読む文章>
ビジネスチャンス到来! 全員で一歩前へ!

山口乃理夫 東亜グラウト工業代表取締役社長

山口乃理夫 東亜グラウト工業 代表取締役社長

ビジネスチャンス到来! 全員で一歩前へ!

日本は今、未曽有のビジネスチャンスを迎えていると思うのは私だけであろうか。

世界第二位の経済大国であった日本は2024年にはドイツに抜かれ世界4位となり、平均年収は韓国やスペインにも抜かれ、世界25位となってしまった。バブル崩壊後、「失われた30年」と言われる低迷期から未だ脱することができず、巷では自信なさげに肩を落としながら歩くサラリーマンの姿が目につく。

何故このような状況になってしまったのだろうか。私は大きく二つ要因があるように思う。

提示資料>
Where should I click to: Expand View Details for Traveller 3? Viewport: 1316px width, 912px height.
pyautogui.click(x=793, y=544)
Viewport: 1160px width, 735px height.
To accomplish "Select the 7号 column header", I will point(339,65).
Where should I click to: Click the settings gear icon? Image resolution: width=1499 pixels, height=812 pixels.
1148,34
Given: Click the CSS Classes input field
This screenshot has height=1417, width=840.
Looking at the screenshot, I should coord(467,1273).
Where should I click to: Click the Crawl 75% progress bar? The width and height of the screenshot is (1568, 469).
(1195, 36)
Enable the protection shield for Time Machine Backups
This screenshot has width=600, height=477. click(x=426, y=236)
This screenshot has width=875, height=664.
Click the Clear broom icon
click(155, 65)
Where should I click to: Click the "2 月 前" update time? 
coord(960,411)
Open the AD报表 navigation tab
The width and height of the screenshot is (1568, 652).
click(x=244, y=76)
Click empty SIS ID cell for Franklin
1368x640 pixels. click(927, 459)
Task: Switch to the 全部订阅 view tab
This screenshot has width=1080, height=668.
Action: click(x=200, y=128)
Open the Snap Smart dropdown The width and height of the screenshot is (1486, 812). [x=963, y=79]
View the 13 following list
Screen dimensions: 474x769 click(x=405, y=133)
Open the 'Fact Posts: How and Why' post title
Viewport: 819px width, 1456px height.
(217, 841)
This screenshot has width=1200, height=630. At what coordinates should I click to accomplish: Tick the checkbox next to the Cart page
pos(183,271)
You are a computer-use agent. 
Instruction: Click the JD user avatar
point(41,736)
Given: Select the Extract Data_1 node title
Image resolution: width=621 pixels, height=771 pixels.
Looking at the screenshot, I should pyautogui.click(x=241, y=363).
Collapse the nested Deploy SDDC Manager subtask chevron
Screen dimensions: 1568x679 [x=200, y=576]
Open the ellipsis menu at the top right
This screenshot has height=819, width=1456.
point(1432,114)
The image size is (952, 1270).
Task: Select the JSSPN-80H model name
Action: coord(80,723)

取り組む内容>
- a) 日本のビジネスチャンスに関する文章によると、日本の平均年収は世界で何位になりましたか。
- b) 日本のビジネスチャンスに関する文章を、最後の文の続きから書き進めてください。
提示資料は、日本のビジネスチャンスに関する文章とは関係がありません。

最終回答>
- a) 世界25位です。

- b)
一つ目は日本人の多くがこのような状況に陥ってしまったことを「他責」で考えてしまっていること。政治が悪い、経営者が悪い、アメリカが悪い、中国が悪い等など。自分一人が頑張ってもどうせ何も変わらないからと選挙にも行かない。自分に責任の一端があるとは露にも思わない。一日一日ただ漫然と過ごす。「別に今困っていないから、このままでいいんじゃないの?」というのが、多くの日本人の本音なんだと思う。

もちろん一人で頑張っても何か変わるわけではないが、数千万人がこんな風に考えているのだから、事態が好転するわけはない。今の状況は(私も含めて)日本国民全員が招いた結果であるということを認識することからはじめないといけない。

二つ目は、日本人の最大の強みであった「勤勉さ」「努力」が、もはや過去の話になってしまったことだ。日本人は本当に勉強しなくなった。「働き方改革」も時短ばかりが騒がれているが、本来の「働き方改革」の意味は、働く人のニーズに応じた多様な働き方を実現し、生産性を高めることを目的とした取り組みのことを指す。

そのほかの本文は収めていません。